[START Material shown]
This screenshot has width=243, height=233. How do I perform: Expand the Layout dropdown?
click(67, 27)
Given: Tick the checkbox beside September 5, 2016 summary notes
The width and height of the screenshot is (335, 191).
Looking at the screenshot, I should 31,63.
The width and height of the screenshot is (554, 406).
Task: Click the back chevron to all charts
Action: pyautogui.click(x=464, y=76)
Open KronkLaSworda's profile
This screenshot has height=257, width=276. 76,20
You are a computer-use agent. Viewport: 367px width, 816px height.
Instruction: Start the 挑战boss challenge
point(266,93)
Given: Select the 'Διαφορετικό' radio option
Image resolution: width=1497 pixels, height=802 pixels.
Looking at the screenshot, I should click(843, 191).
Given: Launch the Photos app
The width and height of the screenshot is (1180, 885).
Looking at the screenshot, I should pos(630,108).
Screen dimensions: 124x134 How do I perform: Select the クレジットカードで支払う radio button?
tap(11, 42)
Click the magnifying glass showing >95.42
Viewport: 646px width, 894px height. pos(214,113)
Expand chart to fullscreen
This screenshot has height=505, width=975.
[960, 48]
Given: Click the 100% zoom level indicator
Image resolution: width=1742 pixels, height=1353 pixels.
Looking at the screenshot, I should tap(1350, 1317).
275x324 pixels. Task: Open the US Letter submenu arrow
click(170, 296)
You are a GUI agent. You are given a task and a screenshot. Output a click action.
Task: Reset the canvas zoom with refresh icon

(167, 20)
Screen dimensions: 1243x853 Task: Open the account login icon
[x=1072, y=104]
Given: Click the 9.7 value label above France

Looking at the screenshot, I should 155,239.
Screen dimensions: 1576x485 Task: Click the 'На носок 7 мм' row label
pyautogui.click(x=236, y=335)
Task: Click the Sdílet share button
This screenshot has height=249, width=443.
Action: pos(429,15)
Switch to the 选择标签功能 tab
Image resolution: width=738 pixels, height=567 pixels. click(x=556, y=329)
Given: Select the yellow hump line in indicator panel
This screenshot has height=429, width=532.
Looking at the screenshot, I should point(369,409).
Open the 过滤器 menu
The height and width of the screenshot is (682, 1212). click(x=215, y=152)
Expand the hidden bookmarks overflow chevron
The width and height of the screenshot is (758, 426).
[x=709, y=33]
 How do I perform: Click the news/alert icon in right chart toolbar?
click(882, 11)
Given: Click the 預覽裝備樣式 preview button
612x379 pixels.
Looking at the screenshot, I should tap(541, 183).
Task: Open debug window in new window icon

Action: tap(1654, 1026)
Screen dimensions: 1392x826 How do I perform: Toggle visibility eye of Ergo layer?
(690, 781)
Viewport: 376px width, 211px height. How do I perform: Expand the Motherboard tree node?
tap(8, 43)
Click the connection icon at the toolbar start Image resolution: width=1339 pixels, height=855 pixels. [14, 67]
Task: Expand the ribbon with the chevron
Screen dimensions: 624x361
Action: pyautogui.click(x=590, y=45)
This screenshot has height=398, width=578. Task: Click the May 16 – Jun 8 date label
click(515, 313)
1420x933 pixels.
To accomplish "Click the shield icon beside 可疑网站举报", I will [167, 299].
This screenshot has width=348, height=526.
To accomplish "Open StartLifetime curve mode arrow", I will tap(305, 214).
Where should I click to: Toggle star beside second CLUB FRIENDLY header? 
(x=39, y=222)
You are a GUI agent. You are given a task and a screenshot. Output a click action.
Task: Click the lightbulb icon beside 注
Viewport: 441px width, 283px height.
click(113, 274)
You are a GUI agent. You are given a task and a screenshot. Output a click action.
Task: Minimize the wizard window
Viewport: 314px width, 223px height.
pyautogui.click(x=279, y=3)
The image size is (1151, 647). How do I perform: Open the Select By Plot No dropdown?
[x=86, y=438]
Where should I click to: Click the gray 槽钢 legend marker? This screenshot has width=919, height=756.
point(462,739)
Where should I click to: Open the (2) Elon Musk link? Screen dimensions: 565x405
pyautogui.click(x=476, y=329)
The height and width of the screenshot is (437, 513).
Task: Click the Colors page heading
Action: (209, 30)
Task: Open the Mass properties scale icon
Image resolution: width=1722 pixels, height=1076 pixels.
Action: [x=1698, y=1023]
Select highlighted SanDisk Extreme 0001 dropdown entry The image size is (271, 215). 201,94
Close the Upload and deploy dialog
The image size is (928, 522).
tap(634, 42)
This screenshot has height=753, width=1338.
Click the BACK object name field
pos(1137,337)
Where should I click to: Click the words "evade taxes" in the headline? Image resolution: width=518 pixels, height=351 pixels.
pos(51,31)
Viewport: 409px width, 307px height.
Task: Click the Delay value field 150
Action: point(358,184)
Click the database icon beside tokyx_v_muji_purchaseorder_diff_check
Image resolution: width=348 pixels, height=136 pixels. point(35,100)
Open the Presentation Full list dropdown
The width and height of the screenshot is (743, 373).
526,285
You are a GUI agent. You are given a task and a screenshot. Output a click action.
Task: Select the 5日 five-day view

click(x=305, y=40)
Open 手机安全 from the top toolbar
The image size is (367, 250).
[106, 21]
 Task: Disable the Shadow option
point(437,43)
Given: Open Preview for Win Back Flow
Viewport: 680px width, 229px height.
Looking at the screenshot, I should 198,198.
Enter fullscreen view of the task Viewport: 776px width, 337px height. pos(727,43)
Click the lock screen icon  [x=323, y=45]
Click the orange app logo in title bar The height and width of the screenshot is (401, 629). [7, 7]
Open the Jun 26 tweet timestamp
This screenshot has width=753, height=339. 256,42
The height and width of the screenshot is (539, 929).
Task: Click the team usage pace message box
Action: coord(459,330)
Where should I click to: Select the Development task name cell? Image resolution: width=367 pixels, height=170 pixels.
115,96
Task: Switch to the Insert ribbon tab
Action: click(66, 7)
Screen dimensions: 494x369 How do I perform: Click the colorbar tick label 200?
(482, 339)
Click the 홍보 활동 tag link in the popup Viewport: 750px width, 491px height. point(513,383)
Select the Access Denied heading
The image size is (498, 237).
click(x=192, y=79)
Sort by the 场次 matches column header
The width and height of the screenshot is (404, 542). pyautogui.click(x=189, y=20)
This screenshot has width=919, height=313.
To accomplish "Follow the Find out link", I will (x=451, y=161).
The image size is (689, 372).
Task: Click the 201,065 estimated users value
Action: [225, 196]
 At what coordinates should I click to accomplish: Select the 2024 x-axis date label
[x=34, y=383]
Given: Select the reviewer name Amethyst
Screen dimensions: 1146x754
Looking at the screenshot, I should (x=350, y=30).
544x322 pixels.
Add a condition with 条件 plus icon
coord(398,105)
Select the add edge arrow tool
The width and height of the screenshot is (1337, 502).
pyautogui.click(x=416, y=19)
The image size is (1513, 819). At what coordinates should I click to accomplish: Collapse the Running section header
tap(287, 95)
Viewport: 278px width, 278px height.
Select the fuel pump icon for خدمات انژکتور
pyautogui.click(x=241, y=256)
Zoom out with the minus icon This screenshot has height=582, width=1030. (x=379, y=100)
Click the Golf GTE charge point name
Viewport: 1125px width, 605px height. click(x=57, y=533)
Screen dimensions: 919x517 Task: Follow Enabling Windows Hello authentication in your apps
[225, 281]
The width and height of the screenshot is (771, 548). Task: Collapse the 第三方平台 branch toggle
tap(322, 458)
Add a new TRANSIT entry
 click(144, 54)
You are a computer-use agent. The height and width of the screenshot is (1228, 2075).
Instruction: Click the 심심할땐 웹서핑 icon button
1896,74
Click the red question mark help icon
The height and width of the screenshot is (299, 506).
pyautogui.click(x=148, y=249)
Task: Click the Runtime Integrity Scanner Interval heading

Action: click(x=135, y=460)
[END Material shown]
> **Goal**
Lay out the material from its first line up to and including the line with "click(67, 27)" as a Markdown table. Use the columns Entry and Text, number each row, and leave out blank lines.

> **Exercise solution**
| Entry | Text |
|---|---|
| 1 | This screenshot has width=243, height=233. How do I perform: Expand the Layout dropdown? |
| 2 | click(67, 27) |